● **Work required**
Render the rows below as a Markdown table with the columns Number and Entry, putting each line in its own numbered table row and skipping blank lines. Leave the pictures out of the answer.

Text and item location entries
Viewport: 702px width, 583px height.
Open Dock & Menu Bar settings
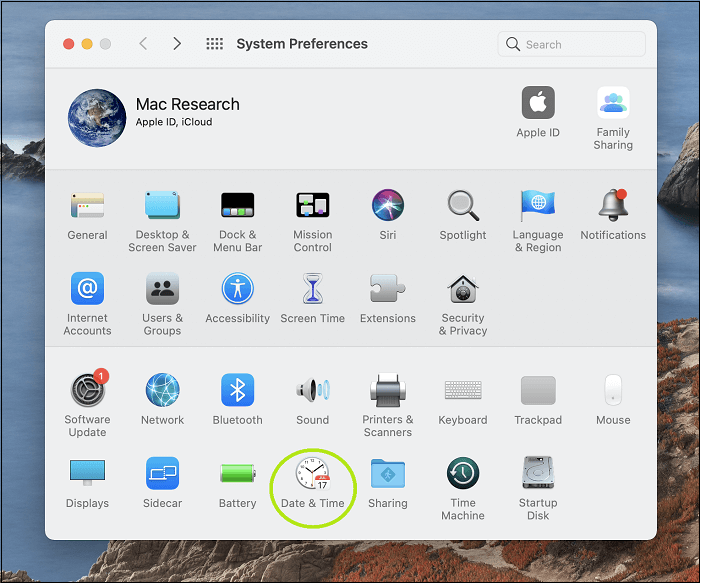point(237,206)
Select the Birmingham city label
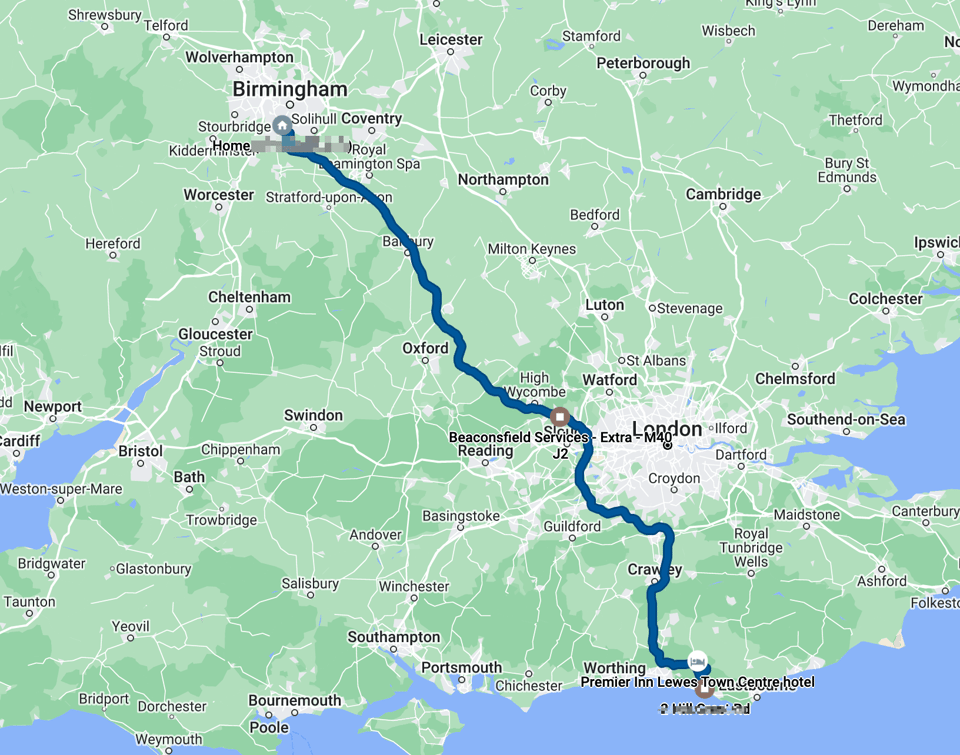The width and height of the screenshot is (960, 755). (290, 89)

● **Worked solution**
| Number | Entry |
|---|---|
| 1 | Viewport: 702px width, 583px height. |
| 2 | Open Dock & Menu Bar settings |
| 3 | point(237,206) |
| 4 | Select the Birmingham city label |
| 5 | The width and height of the screenshot is (960, 755). (290, 89) |